## What the exercise asks
Search the records for lines that contain the word "will". Copy them all.

Stored data entries:
▽

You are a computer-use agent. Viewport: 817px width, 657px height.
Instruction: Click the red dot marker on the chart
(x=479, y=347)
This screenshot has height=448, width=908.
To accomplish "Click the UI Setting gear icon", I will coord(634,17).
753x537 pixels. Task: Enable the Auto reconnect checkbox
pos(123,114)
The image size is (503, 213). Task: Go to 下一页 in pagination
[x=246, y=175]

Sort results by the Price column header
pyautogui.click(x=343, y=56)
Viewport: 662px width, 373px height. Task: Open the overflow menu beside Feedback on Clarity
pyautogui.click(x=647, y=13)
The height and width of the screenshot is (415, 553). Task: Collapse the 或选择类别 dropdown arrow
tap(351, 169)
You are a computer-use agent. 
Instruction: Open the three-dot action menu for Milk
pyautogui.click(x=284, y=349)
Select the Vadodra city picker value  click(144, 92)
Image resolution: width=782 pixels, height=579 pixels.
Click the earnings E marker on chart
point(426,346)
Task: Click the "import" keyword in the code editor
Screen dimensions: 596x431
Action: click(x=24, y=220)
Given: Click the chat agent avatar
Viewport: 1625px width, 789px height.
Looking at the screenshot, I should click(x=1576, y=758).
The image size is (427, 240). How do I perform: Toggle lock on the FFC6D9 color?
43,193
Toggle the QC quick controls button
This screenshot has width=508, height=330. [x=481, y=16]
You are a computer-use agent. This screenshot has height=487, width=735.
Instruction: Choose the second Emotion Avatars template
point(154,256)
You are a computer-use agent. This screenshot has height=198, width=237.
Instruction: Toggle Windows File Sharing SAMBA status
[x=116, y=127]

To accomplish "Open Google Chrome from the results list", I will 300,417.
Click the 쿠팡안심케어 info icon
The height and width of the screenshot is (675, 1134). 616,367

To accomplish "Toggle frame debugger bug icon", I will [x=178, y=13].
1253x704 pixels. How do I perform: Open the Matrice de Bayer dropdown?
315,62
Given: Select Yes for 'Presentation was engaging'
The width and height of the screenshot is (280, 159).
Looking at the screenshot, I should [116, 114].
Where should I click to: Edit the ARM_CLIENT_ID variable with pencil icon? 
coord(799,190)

△

## Exercise output
To accomplish "Click the UI Setting gear icon", I will coord(634,17).
To accomplish "Open Google Chrome from the results list", I will 300,417.
To accomplish "Toggle frame debugger bug icon", I will [x=178, y=13].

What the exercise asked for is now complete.